Global M&A Volume Hits Record High in First Half
Taylor Wilson
First-half 2026 global M&A announcements reached $2.8 trillion, up 48% year-on-year — the highest on record since 1980. A regulatory rollback and the AI arms race are reshaping how capital moves worldwide.
How big is $2.8 trillion, really?
LSEG data cited by Reuters: first-half global M&A announcements totalled $2.8 trillion, up 48% year-on-year — the highest half-year figure since records began in 1980.
Bloomberg's tally is slightly lower at roughly $2.56 trillion, up about 30%. The two datasets use different methodologies, but both point the same way: dealmaking is expanding at or beyond the post-pandemic 2021 peak.
This means → companies are buying at a pace not seen in nearly half a century. Risk appetite across capital markets has fully returned.
Why are mega-deals taking half the pie?
LSEG counted 47 deals above $10 billion in the first half, worth a combined $1.3 trillion-plus — nearly 50% of all global M&A — a record.
Marquee transactions: NextEra Energy's roughly $67 billion bid for Dominion Energy; Unilever's roughly $45 billion sale of its food unit to McCormick; Finland's Kone acquiring ThyssenKrupp Elevator for €29.4 billion; Fox Corp.'s roughly $22 billion acquisition of streaming platform Roku.
In plain terms = this cycle is not small fish eating shrimp. It is titans redrawing industry maps — each deal redefines competitive structure in its sector.
Regulatory rollback vs. AI — which is the real engine?
Laura Turano, M&A partner at Paul Weiss, said: "You can't overstate the improvement in the regulatory environment. It has truly changed the art of the possible — not just whether deals can get done, but the timeline, and the timeline directly affects whether people are willing to take that journey."
Carsten Woehrn, co-head of EMEA M&A at Goldman Sachs, said: "Companies are buying not the next five years, but the next forty or fifty." This means → the AI era's hunger for scale is pushing firms to bet through volatility rather than wait it out.
Tech led all sectors: LSEG data show $649 billion in tech M&A announcements in the first half, the highest of any industry globally.
Why are cross-border deals and corporate break-ups surging together?
Robin Rousseau, global M&A chair at Citi, said: "Companies are flush with capital, liquidity is ample, and many stocks are at highs" — giving ammunition for large cross-border acquisitions.
Break-ups are running at record scale too: Comcast plans to spin off NBCUniversal; Honeywell is splitting three ways. This reflects a declining market tolerance for over-diversified conglomerates.
Akeel Sachak, global consumer head at Rothschild, put it bluntly: "Investors are far less willing to accept over-diversification — it brings unnecessary complexity and management distraction." In plain terms = the market now rewards companies that do one thing well.
How loose is the financing environment?
LSEG data: first-half global investment-grade corporate bond issuance hit $3.4 trillion, up 10% year-on-year — the highest half-year total on record.
This means → companies do not just want to buy — they can borrow to do it.

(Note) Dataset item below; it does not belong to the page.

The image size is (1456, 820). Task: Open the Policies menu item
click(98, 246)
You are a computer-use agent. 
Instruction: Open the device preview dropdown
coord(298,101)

The bond market's cooperation is turning dealmaking intent into action.
Why is private equity lagging — and what to watch next?

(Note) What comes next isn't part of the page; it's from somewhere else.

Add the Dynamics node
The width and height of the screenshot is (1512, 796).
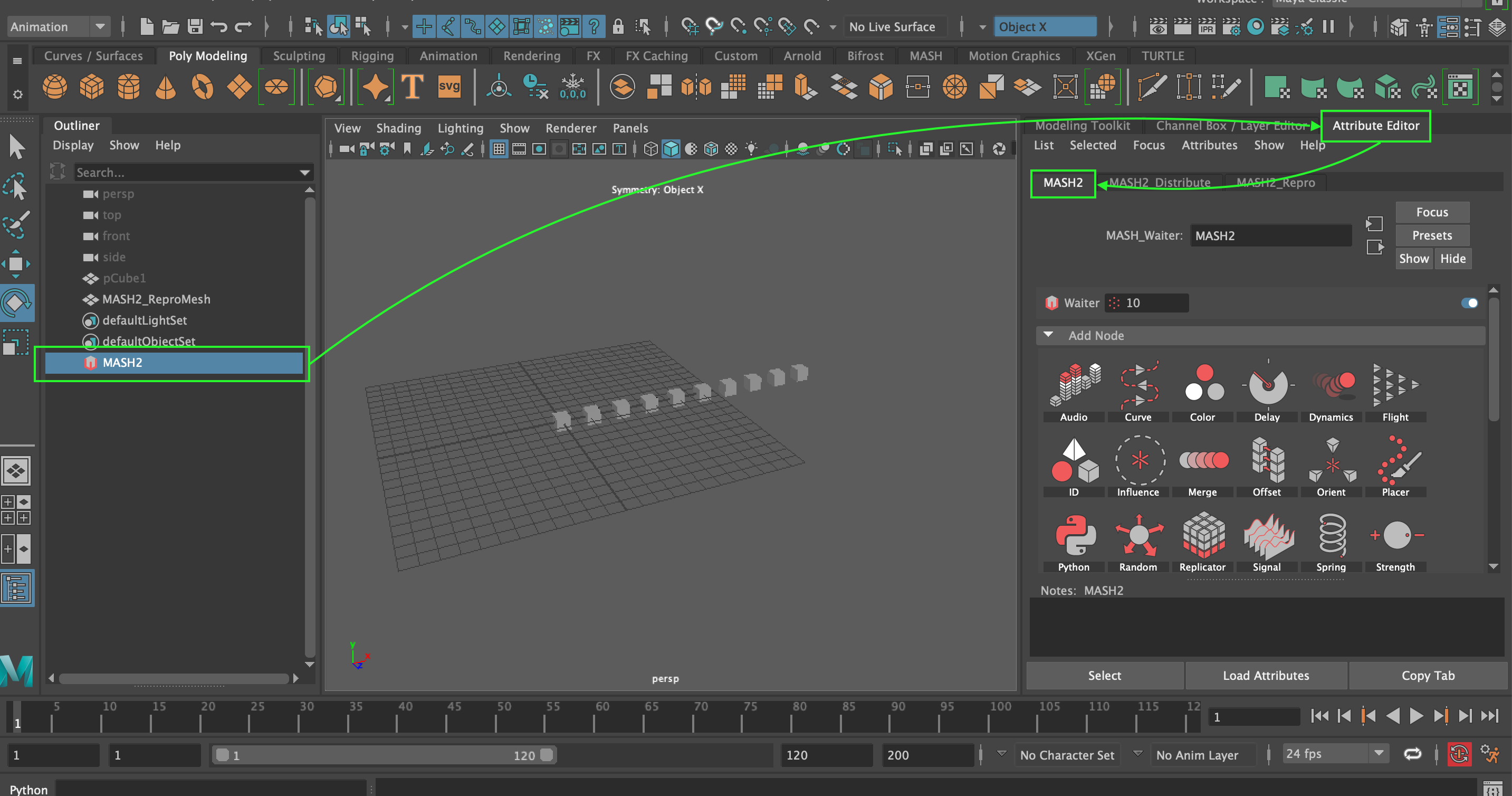(x=1331, y=388)
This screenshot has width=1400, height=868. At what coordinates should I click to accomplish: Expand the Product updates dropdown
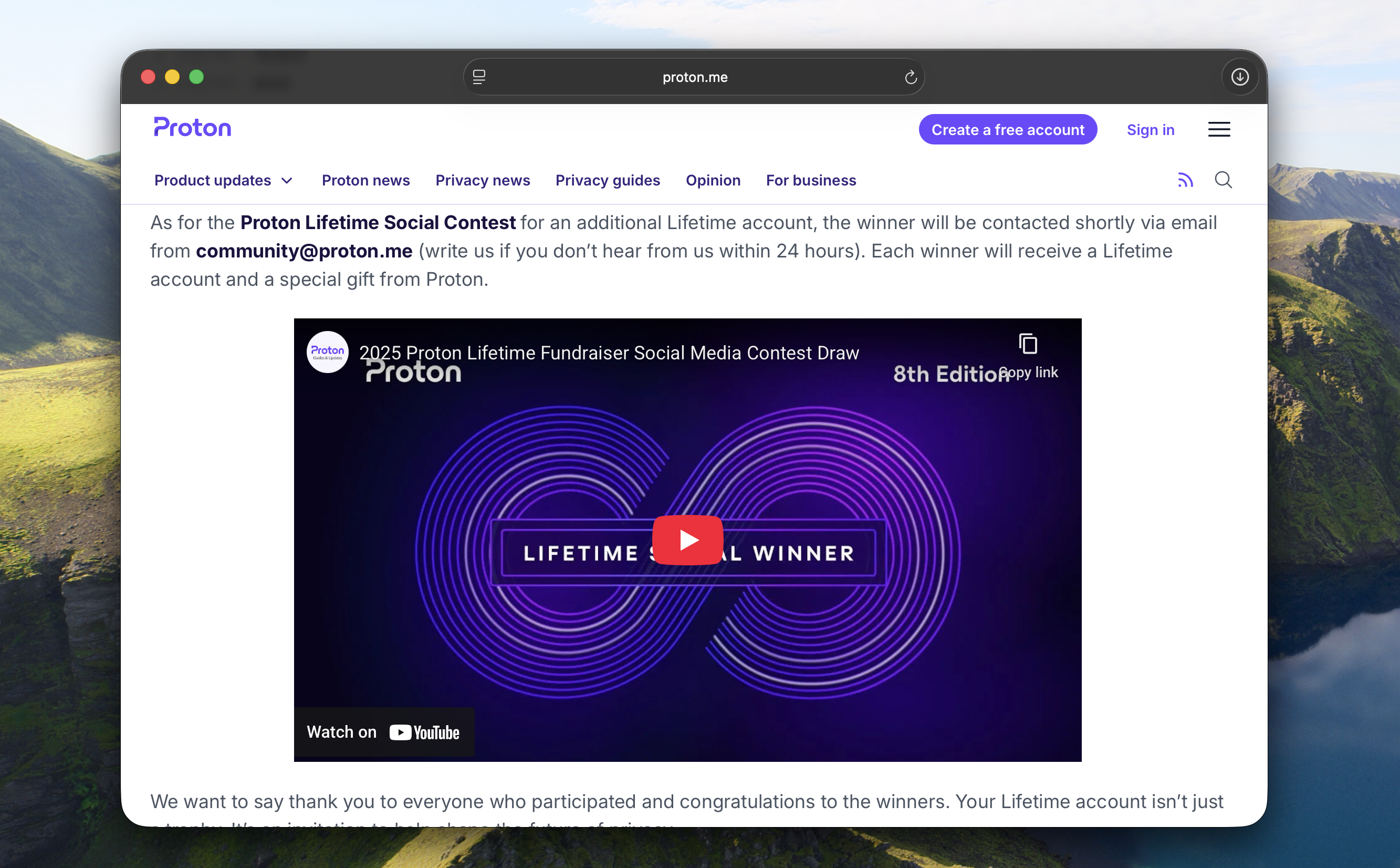point(223,180)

Charles Bouckaert, global M&A head at JPMorgan, acknowledged: "What we normally think of as the bedrock of the market — regular-way private equity — has actually fallen materially." The reason: investments made at high valuations and low rates are now hard to exit.
Some big deals also fell through: GameStop CEO Ryan Cohen's roughly $53 billion bid for eBay was rejected; merger talks between Puig Brands and Estée Lauder, and between Brown-Forman and Pernod Ricard, stalled.

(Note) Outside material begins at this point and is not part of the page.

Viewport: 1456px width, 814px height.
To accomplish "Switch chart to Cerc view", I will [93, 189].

Turano expects mid-market strategic M&A and carve-outs to pick up markedly in the second half. A formal announcement of a potential Deutsche Telekom–T-Mobile US combination would add further fuel. Whether private equity can unclog its exit pipeline may be the decisive variable in whether full-year M&A truly surpasses the 2021 peak.
Content is for reference only, not financial advice.